▶ What you will do: Starting at the line with "The height and width of the screenshot is (408, 1084).", retype each line exactly up to and including the final line of the records below.

▶ Source data:
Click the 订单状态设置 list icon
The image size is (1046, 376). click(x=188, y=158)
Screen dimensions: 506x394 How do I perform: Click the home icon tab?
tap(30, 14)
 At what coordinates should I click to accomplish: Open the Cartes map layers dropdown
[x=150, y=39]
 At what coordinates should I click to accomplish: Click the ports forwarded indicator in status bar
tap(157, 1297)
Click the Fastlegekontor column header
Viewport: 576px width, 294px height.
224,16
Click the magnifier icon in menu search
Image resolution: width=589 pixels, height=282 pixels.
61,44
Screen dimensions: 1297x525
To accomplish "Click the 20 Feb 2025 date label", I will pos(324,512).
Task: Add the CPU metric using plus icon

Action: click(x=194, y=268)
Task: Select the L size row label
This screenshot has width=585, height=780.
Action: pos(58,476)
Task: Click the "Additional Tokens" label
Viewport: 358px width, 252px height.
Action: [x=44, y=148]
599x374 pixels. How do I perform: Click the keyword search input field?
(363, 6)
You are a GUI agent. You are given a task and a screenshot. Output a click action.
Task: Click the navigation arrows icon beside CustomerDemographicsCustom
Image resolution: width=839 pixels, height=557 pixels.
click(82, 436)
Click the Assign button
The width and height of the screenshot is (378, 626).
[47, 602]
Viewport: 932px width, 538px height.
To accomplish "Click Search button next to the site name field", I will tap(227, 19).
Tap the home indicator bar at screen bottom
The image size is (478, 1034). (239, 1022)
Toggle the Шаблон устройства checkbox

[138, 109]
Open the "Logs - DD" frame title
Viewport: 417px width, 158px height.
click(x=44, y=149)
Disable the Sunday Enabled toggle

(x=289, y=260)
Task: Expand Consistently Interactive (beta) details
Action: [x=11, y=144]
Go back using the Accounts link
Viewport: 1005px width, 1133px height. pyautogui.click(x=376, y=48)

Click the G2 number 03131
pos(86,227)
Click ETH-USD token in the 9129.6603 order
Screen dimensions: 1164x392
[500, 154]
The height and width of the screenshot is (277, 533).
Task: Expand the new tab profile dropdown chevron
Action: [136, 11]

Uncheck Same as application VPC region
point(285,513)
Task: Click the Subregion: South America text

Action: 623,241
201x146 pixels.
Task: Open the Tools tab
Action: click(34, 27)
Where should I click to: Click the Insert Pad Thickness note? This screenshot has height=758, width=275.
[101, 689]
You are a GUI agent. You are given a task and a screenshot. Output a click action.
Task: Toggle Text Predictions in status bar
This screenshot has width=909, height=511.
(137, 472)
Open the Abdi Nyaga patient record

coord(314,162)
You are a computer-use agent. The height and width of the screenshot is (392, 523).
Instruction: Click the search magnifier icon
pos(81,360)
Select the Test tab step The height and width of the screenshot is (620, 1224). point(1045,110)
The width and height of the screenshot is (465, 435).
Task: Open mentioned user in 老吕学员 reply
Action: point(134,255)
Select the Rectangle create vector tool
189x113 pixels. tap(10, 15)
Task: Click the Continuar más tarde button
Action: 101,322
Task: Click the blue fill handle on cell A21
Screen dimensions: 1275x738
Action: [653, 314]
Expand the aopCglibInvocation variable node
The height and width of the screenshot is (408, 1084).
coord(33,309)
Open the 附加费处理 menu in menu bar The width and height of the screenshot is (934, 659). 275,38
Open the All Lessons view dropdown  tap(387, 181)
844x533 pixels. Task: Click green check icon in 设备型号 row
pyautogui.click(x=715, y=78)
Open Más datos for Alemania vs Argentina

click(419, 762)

▶ Written solution:
The height and width of the screenshot is (408, 1084).
coord(33,309)
Open the 附加费处理 menu in menu bar The width and height of the screenshot is (934, 659). 275,38
Open the All Lessons view dropdown  tap(387, 181)
844x533 pixels. Task: Click green check icon in 设备型号 row
pyautogui.click(x=715, y=78)
Open Más datos for Alemania vs Argentina

click(419, 762)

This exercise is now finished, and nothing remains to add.